ECPR Summer School
Central European University, Budapest
26 July - 10 August 2018




SC105 - Big Data Analysis in the Social Sciences

Instructor Details

Instructor Photo

Pablo Barberá

Institution:
University of Southern California

Instructor Bio

 

Pablo Barberá gained his PhD in Politics from New York University. He currently works in LSE's Methodology Department as an Assistant Professor of Computational Social Science.

Previously, Pablo has been Assistant Professor at the University of Southern California and Moore-Sloan Postdoctoral Fellow at the Center for Data Science in New York University.

His primary research interests include quantitative political methodology and computational social science, applied to the study of political and social behaviour.

Pablo is an active contributor to the open source community and has authored several R packages to mine social media data.

  @p_barbera


Course Dates and Times

Monday 6 August - Friday 10 August

14:00-15:30 / 16:00-17:30

Prerequisite Knowledge

The course will assume intermediate familiarity with the R statistical programming language. Participants should be able to know how to read datasets in R, work with vectors and data frames, and run basic statistical analyses, such as linear regression. More advanced knowledge of statistical computing, such as writing functions and loops, is helpful but not required.

Short Outline

Massive-scale datasets from web sources and social media, newly digitized text sources, and large longitudinal survey studies present exciting opportunities for the study of social and political behaviour, but at the same time its size and heterogeneity present significant challenges. This course will introduce participants to new computational methods and tools required to explore and analyse Big Data in the social sciences using the R programming language. It will be structured around techniques to deal with the 3 V's of Big Data: volume, variety, and veracity. First, we will cover the basics of parallel programming and cloud computing to analyse large-scale datasets. Second, we will learn how to scale human tasks through the use of machine learning methods. Finally, we will discuss how to automatically discover insights from large text and network datasets and validate the output of this analysis. The course will follow a "learning-by-doing" approach, with short theoretical sessions followed by "data challenges" where participants will need to apply new methods.

Tasks for ECTS Credits

  • Participants attending the course: 2 credits (pass/fail grade) The workload for the calculation of ECTS credits is based on the assumption that students attend classes and carry out the necessary reading and/or other work prior to, and after, classes.
  • Participants attending the course and completing one task (see below): 3 credits (to be graded)
  • Participants attending the course, and completing two tasks (see below): 4 credits (to be graded)

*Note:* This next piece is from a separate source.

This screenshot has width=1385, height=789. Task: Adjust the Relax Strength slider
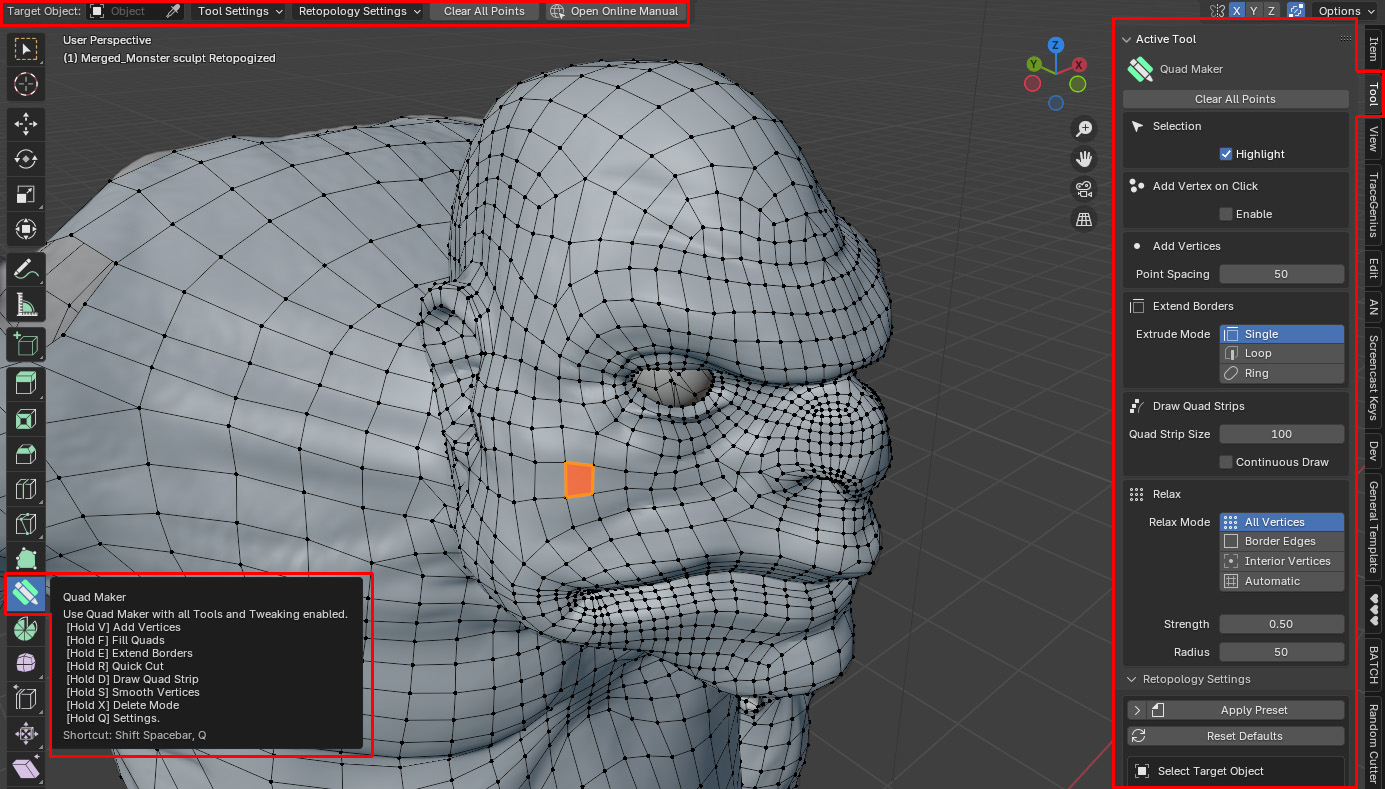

For an additional credit, participants will be required to submit 3 out of the 4 challenges in the Reading List, see section below.

For an additional 2 credits, particpants will also need to submit a 5-page project applying techniques covered in the course to a substantive social science project.

Long Course Outline

The volume and heterogeneity of the new datasets available in the digital age present unprecedented opportunities for social scientists, but also new methodological challenges. Computing a simple average for a variable across groups can take minutes when a researcher is working with government records, large-scale survey studies or social media datasets with millions of rows. A corpus of legislative speeches can often include thousands of documents, possibly in multiple languages, making it impossible to rely on human annotators to classify the issue to which each speech refers. The goal of this course is to learn how to overcome these challenges by learning the computational methods required to explore and analyze “Big Data” from a variety of sources using the R programming language.

The course will follow a "learning-by-doing" approach. Code and data for all the applications will be provided, and students are required to bring their own laptops to follow along. Each session will start with around 45-60 minutes of lecturing and coding led by the instructor, followed by "data challenges" where participants will need to apply what they have learned to new datasets. Although these data challenges will be started in class, participants will be asked to complete them after the end of each session. Solutions for each challenge will be posted by the beginning of the following class, and we will leave time for questions.

The course will begin with a discussion of the concept of "Big Data" and the research opportunities and challenges of the use of massive-scale datasets in the social sciences. The first session will also provide a foundation of R coding skills upon which we will rely during the rest of the course. Here, we will go over existing packages to efficiently analyze large-scale datasets in R, how to parallelize for loops, and how to read and write large files.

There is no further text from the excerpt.